Фрагмент документа:
Существуют, признаю, некоторые эффекты большой широты во времени, которые никогда не следует допускать в произведении для театра. Ничто не может быть более абсурдным, чем в конце показать взрослого человека, который в начале кажется ребенком. Ум отвергает как противоречащую всякой вероятности такую широту времени, которая требуется для столь значительного изменения. Величайшая перемена места не имеет совсем такого же плохого эффекта. В массе человеческих дел место не существенно; и ум, занятый интересным событием, мало обращает внимания на мелкие обстоятельства. Они могут быть изменены по желанию, потому что едва ли производят какое-либо впечатление.

Но хотя я таким образом взялся за оружие, чтобы спасти современных поэтов от рабских оков современных критиков, я не хотел бы, чтобы меня поняли как оправдывающего свободу без всяких оговорок. Безграничная вольность в отношении места и времени порочна по причине, которая, кажется, была упущена из виду: она неизменно нарушает единство действия. В обычном ходе человеческих дел отдельные события, подобные тем, что пригодны для представления на сцене, ограничены узким местом и обычно не требуют большого количества времени. Соответственно, мы редко находим строгое единство действия в драматическом произведении, где допускается какая-либо значительная широта в этих деталях. Должен сказать далее, что произведение, которое использует лишь одно место и не требует большей продолжительности времени, чем необходимо для представления, постольку более совершенно: ибо ограничение события столь узкими рамками способствует единству действия; а также предотвращает тот труд, пусть и незначительный, который ум должен совершить, воображая частые смены места и многие интервалы времени. Но все же я должен настаивать на том, что ограничение места и времени, которое было необходимо в греческой драме, не является для нас правилом; и поэтому, хотя такое ограничение добавляет еще одну красоту произведению, это в лучшем случае лишь утонченность, которая может справедливо уступить место тысяче красот более существенных. И я могу добавить, что чрезвычайно трудно, я готов был сказать невыполнимо, вместить в греческие рамки любую фабулу, столь богатую инцидентами по количеству и разнообразию, чтобы дать полный простор для колебаний страсти.

Теперь может показаться, что критики, которые ставят единства места и времени на один уровень с единством действия, делая их все одинаково существенными, не обратили внимания на природу и конструкцию современной драмы. Если они допускают прерывистое представление, в чем никто из писателей не находит ошибки, то явно абсурдно осуждать величайшее преимущество, которое оно нам дает, — представление многих интересных сюжетов, исключенных из греческой сцены. Если уж должна быть реформа, почему бы не восстановить древний хор и древнюю непрерывность действия? Здесь, безусловно, нет середины: ибо допустить перерыв, не ослабляя строгих единств места и времени, — значит, по сути, нагрузить нас всеми неудобствами древней драмы и в то же время лишить нас ее преимуществ.

Данные:
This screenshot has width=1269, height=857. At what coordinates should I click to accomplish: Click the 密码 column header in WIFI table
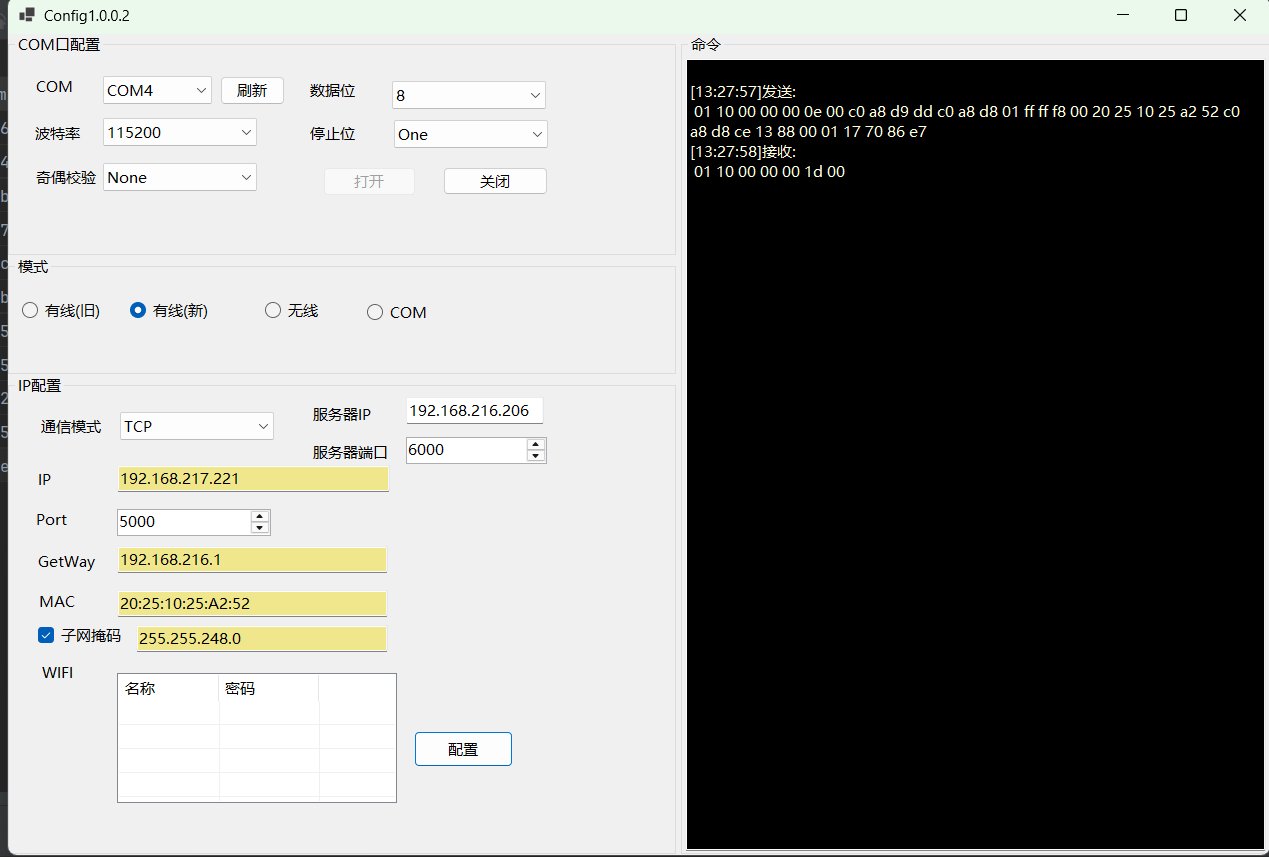[x=268, y=688]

Задачи и задания:
1. Сократите абзац фрагмента о единствах в драме, начинающийся словами «Теперь может показаться», сохранив его основные утверждения.
2. Замените во фрагменте о единствах в драме «ребенком» на «подростком» и приведите отрывок, начиная с «Существуют, признаю, некоторые» и продолжая до «производят какое-либо впечатление.» включительно.

Ответы:
1. Критики, которые ставят единства места и времени вровень с единством действия и считают все три одинаково существенными, не учли природу и устройство современной драмы. Прерывистое представление никто из писателей не осуждает. Поэтому абсурдно порицать его главное преимущество: возможность показывать многие интересные сюжеты, закрытые для греческой сцены. Если нужна реформа, следовало бы вернуть древний хор и непрерывность действия. Середины тут нет. Перерыв при строгих единствах места и времени обременяет нас всеми неудобствами древней драмы и одновременно лишает ее преимуществ.

2.
Существуют, признаю, некоторые эффекты большой широты во времени, которые никогда не следует допускать в произведении для театра. Ничто не может быть более абсурдным, чем в конце показать взрослого человека, который в начале кажется подростком. Ум отвергает как противоречащую всякой вероятности такую широту времени, которая требуется для столь значительного изменения. Величайшая перемена места не имеет совсем такого же плохого эффекта. В массе человеческих дел место не существенно; и ум, занятый интересным событием, мало обращает внимания на мелкие обстоятельства. Они могут быть изменены по желанию, потому что едва ли производят какое-либо впечатление.